Exercise instructions –
The entries below contain a stretch that opens with the line containing "Screen dimensions: 242x214" and closes with the line containing "Expand the Mates"; set down that stretch exactly, both ends included, and nothing else.

─── Entries provided

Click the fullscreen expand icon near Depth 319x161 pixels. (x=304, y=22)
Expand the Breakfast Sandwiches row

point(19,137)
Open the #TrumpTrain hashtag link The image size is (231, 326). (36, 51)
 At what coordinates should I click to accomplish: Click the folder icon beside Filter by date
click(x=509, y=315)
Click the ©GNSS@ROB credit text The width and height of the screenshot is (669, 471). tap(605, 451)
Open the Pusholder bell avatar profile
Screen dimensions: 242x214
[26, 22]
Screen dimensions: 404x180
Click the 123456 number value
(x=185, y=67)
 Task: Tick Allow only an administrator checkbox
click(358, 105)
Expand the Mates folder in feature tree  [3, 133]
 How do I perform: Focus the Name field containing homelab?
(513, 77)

──────
─── Entries provided

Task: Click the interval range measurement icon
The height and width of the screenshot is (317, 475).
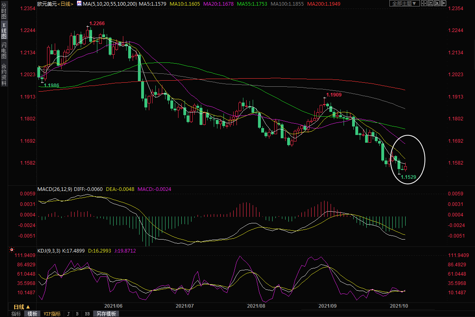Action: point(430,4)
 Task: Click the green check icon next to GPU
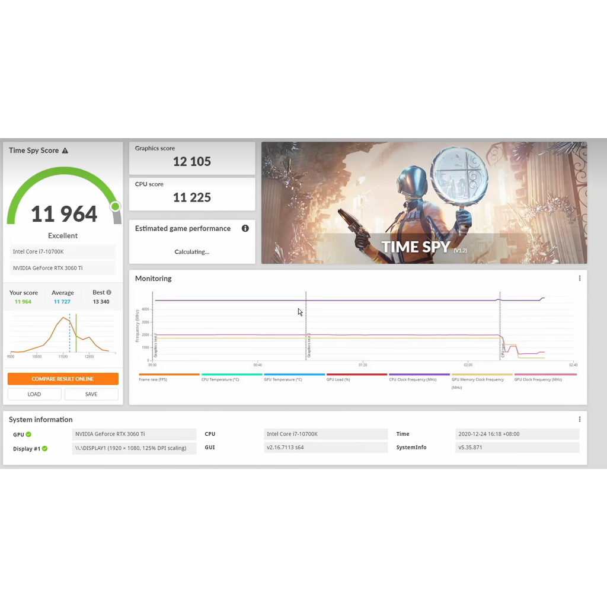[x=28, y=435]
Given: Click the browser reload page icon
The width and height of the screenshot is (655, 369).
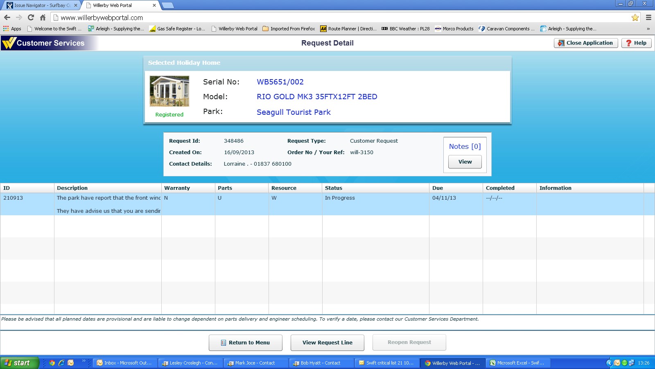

──────
─── Entries provided

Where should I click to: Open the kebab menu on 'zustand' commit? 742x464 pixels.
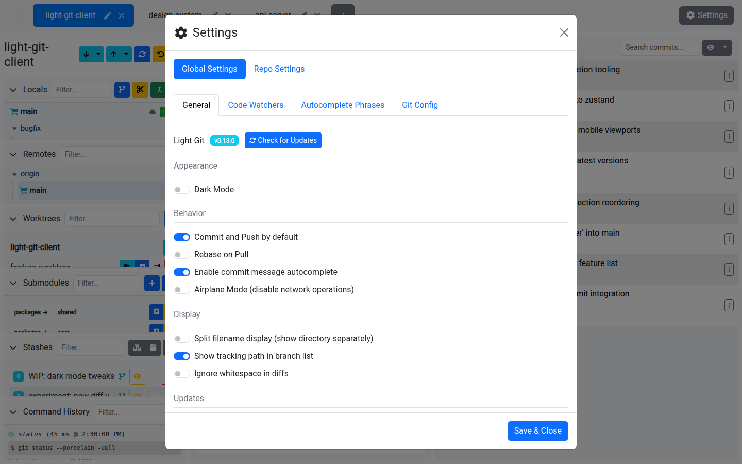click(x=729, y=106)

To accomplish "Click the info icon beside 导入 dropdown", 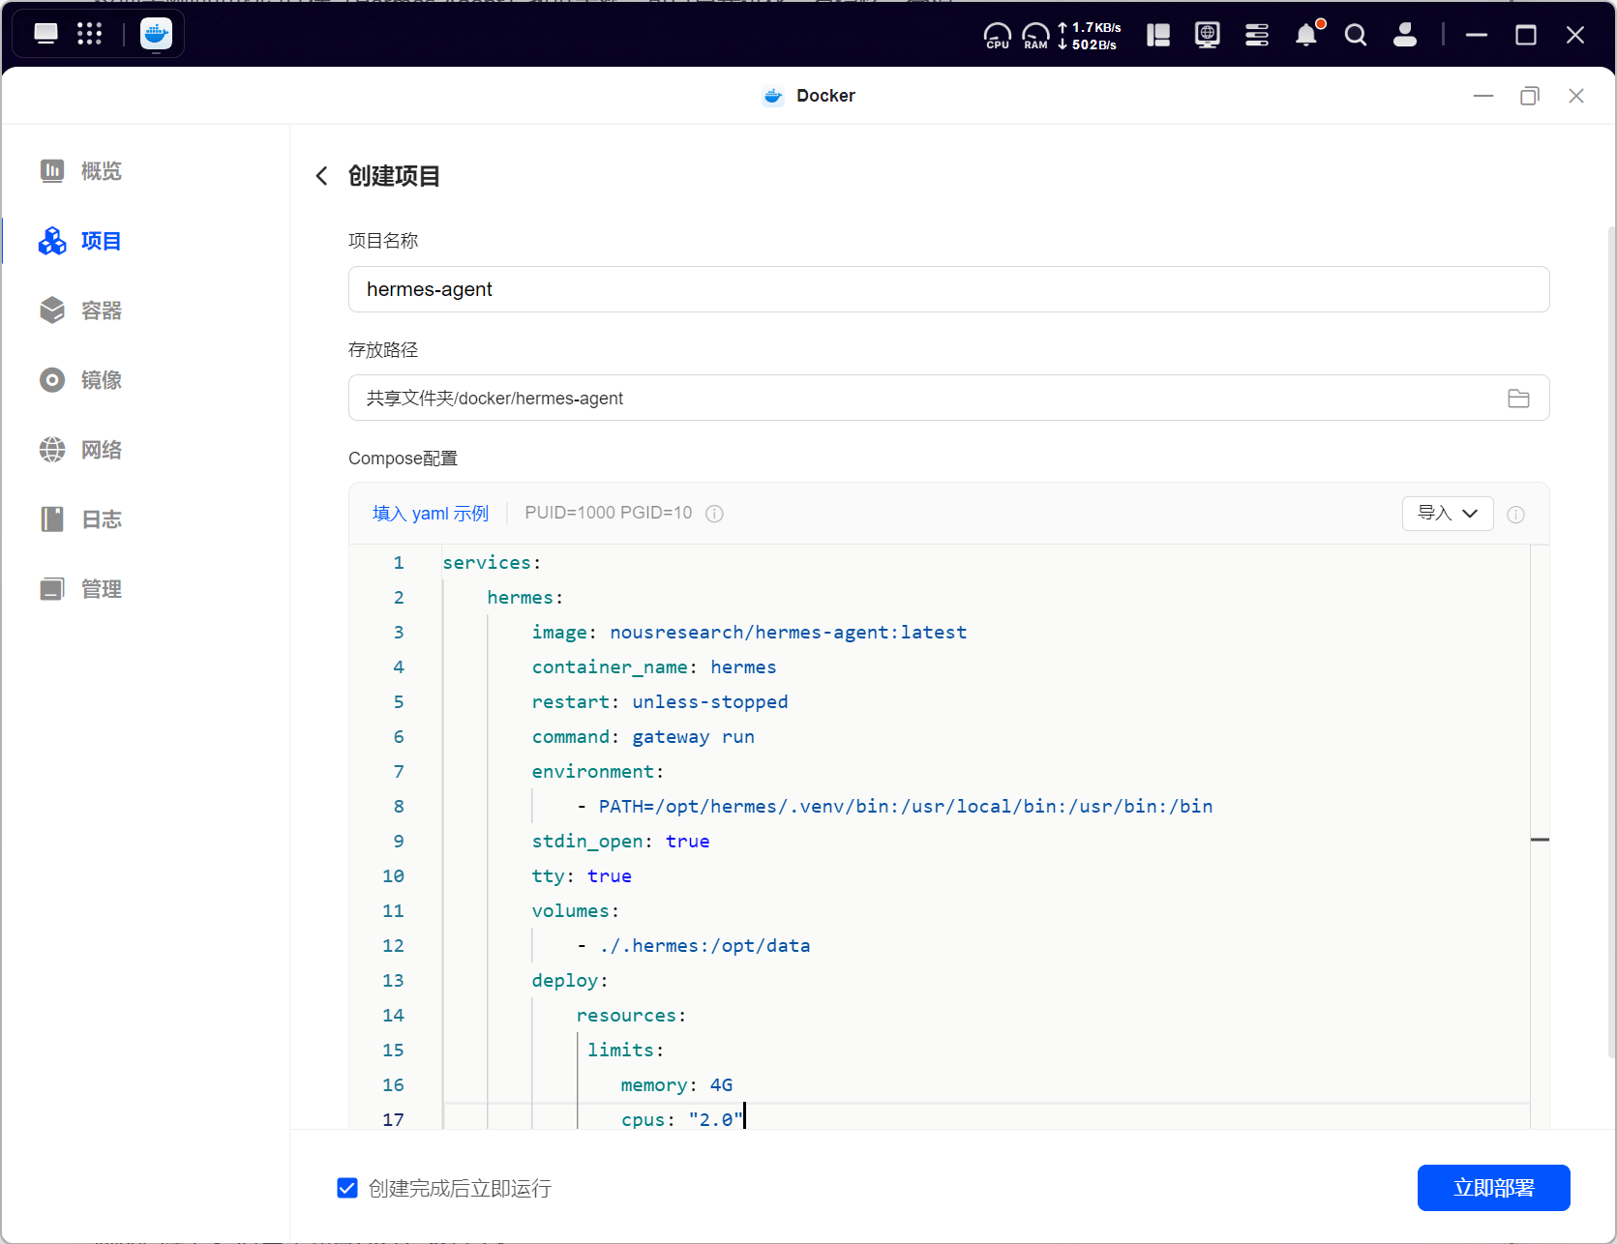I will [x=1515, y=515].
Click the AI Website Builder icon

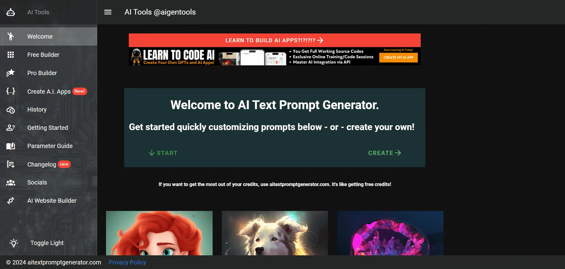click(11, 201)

──────

Written answer –
Screen dimensions: 242x214
[26, 22]
Screen dimensions: 404x180
Click the 123456 number value
(x=185, y=67)
 Task: Tick Allow only an administrator checkbox
click(358, 105)
Expand the Mates folder in feature tree  [3, 133]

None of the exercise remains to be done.